On Twitter, Jeremy Douglas, a U.N. regional representative in Jakarta, reported six explosions at around 11 a.m. local time that were followed by a “serious exchange of [gunfire]” between the attackers and security forces. According to witness reports tweeted by an editor at the Indonesian magazine Tempo, two suspects mingled with the crowd of people that gathered at the blast site and then opened fire on police officers. A Tempo photographer also said that one gunman ran in the direction of Jakarta’s National Monument.
Colonel Muhammad Iqbal, a Jakarta police spokesperson, told the Associated Press on Thursday afternoon that five attackers were among the dead, two of whom were killed by police. Though shooting continued into the afternoon, by 3 p.m. authorities reported that the situation had been contained.
General Anton Charilyan, a national police spokesman, said the assailants imitated the recent “terror acts” in Paris and were likely from the Islamic State group, but gave no evidence.
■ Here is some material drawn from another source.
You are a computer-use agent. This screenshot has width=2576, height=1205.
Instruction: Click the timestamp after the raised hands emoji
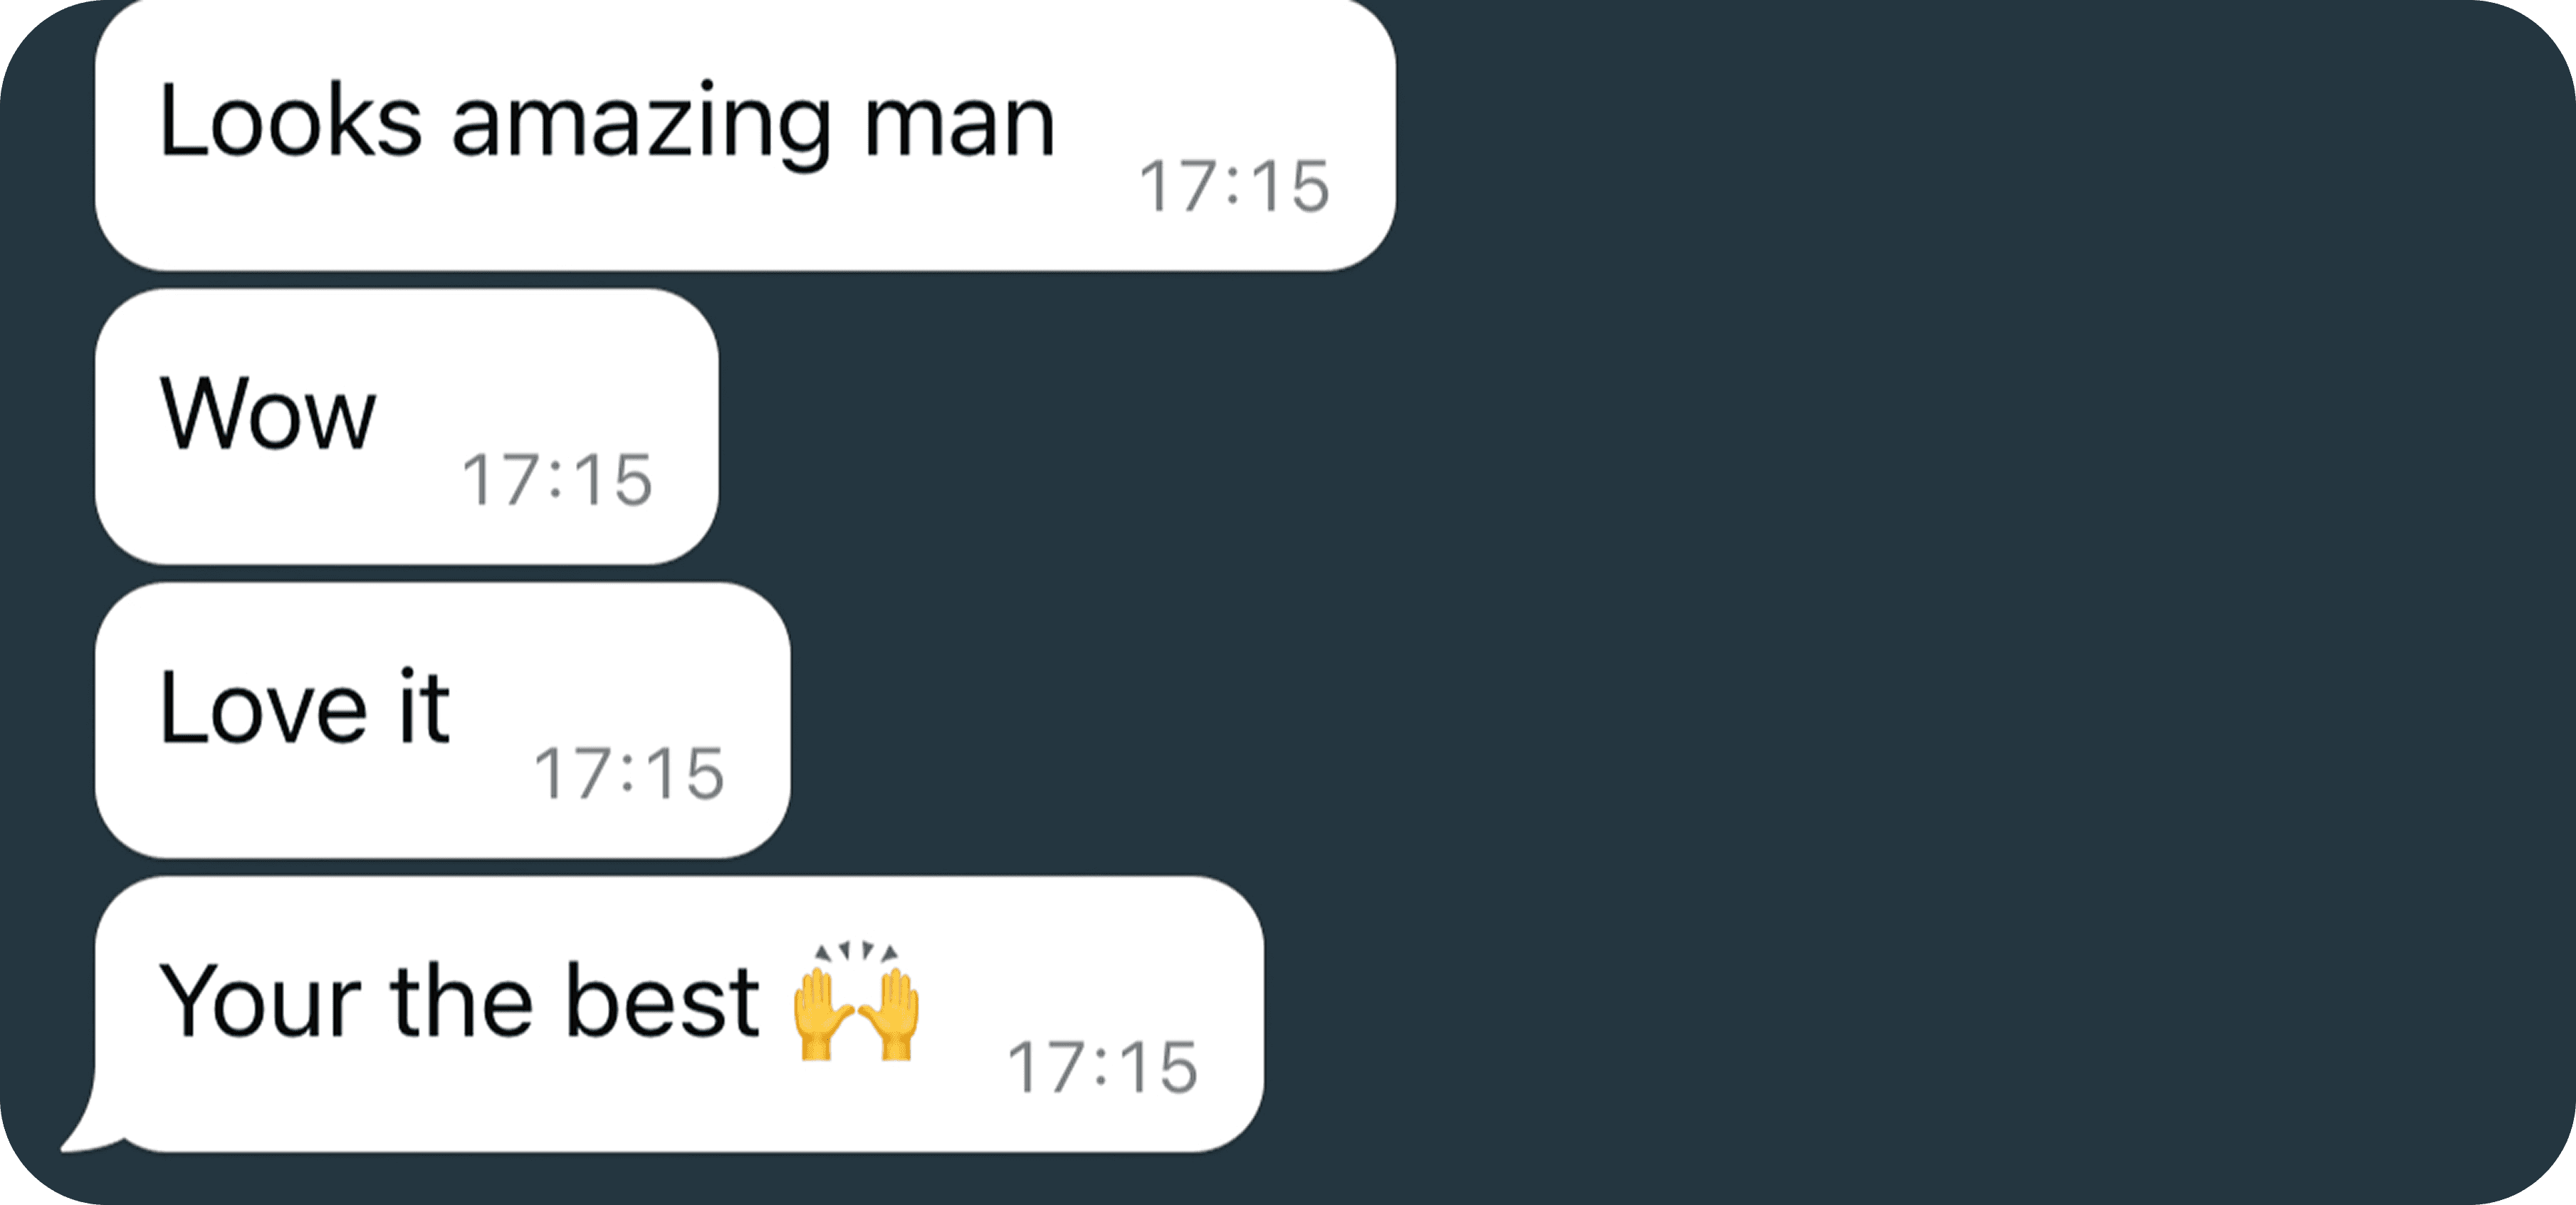click(1102, 1068)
Adam Harvey, a correspondent in Jakarta, cited local police as saying the attacks involved the Islamic State of Iraq and Greater Syria (ISIS), though no group or individuals claimed responsibility in the hours following the blasts. Police said the attackers imitated the Nov. 13 terrorist attacks in Paris, which left more than 120 people dead.
Indonesia, which has the largest Muslim population of any country in the world, has long been both an incubator for and target of extremism. In July 2009, twin suicide blasts at the J.W. Marriott and Ritz-Carlton hotels left seven people dead, six of them foreign nationals.
The weakening of al-Qaeda affiliates in the country has not eradicated the threat of terror. At the end of 2015, Indonesian authorities arrested nine suspected militants in the country, underscoring anxieties over ISIS’s growing foothold in the country.
“Indonesian police have intercepted lots of plots, and if they missed one, like what happened today, we should remember there have been a high degree of [terrorism] activities,” Sidney Jones, an analyst at the Jakarta-based Institute for Policy Analysis of Conflict, tells TIME. “Arrests have been made in the past four weeks, and it underscores the concern about ISIS-linked groups — and they are not just in Jakarta, but also Central Java, Makassar, Bukittinggi.”
Indonesian President Joko “Jokowi” Widodo, who was in West Java when the blasts occurred, instructed the nation’s security authorities to “hunt and capture” the parties involved in the attacks.
“We express condolence to those who became victims, but we all also condemn the attack that caused restless among the community,” he said, before he arrived in Jakarta to inspect the bombing site in late afternoon.